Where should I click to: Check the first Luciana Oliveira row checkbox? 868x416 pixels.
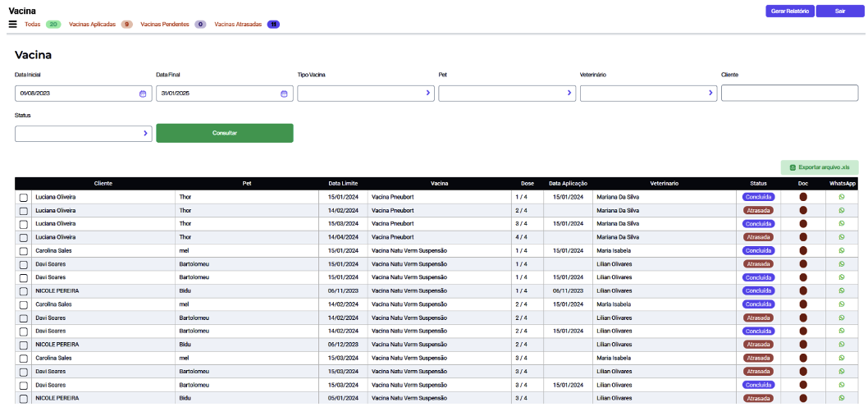coord(23,198)

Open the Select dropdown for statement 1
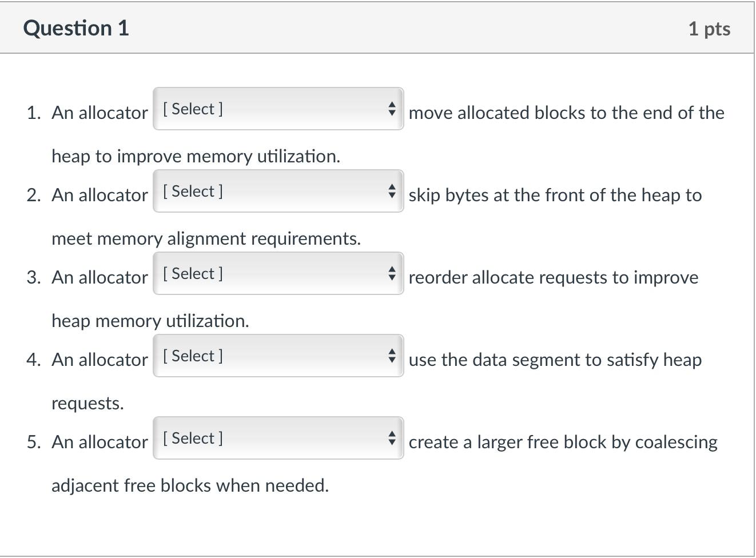(277, 109)
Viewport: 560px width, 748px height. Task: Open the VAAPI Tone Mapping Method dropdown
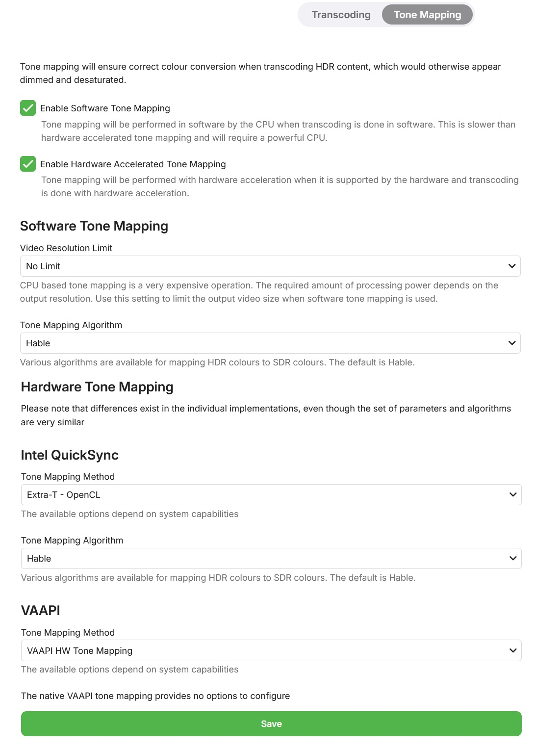pyautogui.click(x=271, y=651)
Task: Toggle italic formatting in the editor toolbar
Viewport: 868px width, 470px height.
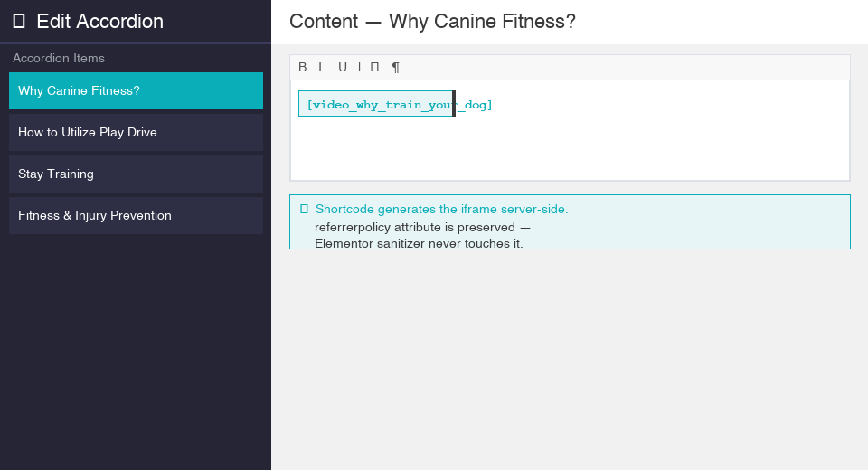Action: pyautogui.click(x=320, y=67)
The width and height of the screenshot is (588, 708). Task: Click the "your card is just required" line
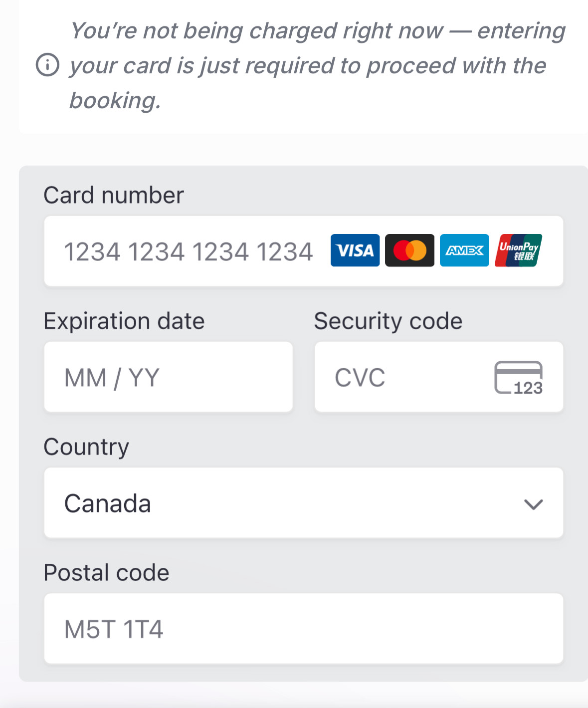[x=308, y=65]
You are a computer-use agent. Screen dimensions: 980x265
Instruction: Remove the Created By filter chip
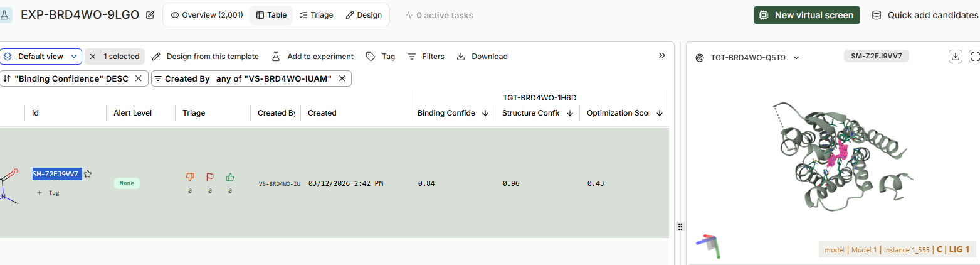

▬▬▬▬▬▬

§ **WHAT TO WORK ON**
Write out all the material verbatim, images excluded.

§ **EXERCISE OUTPUT**
Where should I click to: Check the first Luciana Oliveira row checkbox? 868x416 pixels.
coord(23,198)

Open the Select dropdown for statement 1
(277, 109)
Viewport: 560px width, 748px height. Task: Open the VAAPI Tone Mapping Method dropdown
pyautogui.click(x=271, y=651)
Task: Toggle italic formatting in the editor toolbar
Viewport: 868px width, 470px height.
Action: pyautogui.click(x=320, y=67)
The width and height of the screenshot is (588, 708). Task: Click the "your card is just required" line
[x=308, y=65]
You are a computer-use agent. Screen dimensions: 980x265
Instruction: Remove the Created By filter chip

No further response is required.